§ WHAT YOU HAVE TO DO
For this exercise, the lines from the one with "Image resolution: width=908" through the end of the material below must be output exactly, without pictures.
*** Opening LISTED ENTRIES ***
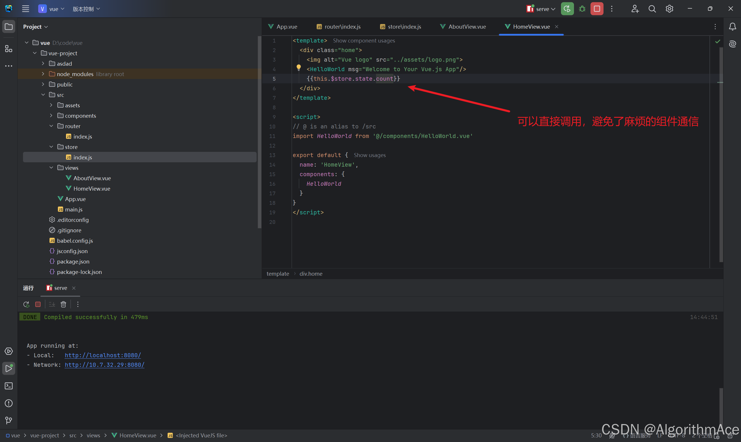Screen dimensions: 741x442
Task: Expand the components folder
Action: [51, 116]
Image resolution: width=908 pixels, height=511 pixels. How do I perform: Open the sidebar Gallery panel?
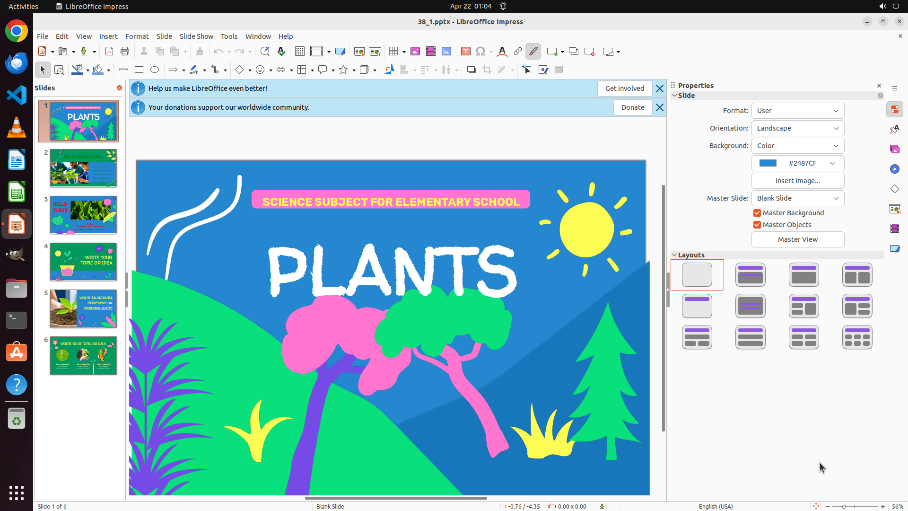pyautogui.click(x=895, y=149)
*** Closing LISTED ENTRIES ***
§ ANSWER BOX
Image resolution: width=908 pixels, height=511 pixels. How do I perform: Open the sidebar Gallery panel?
pyautogui.click(x=895, y=149)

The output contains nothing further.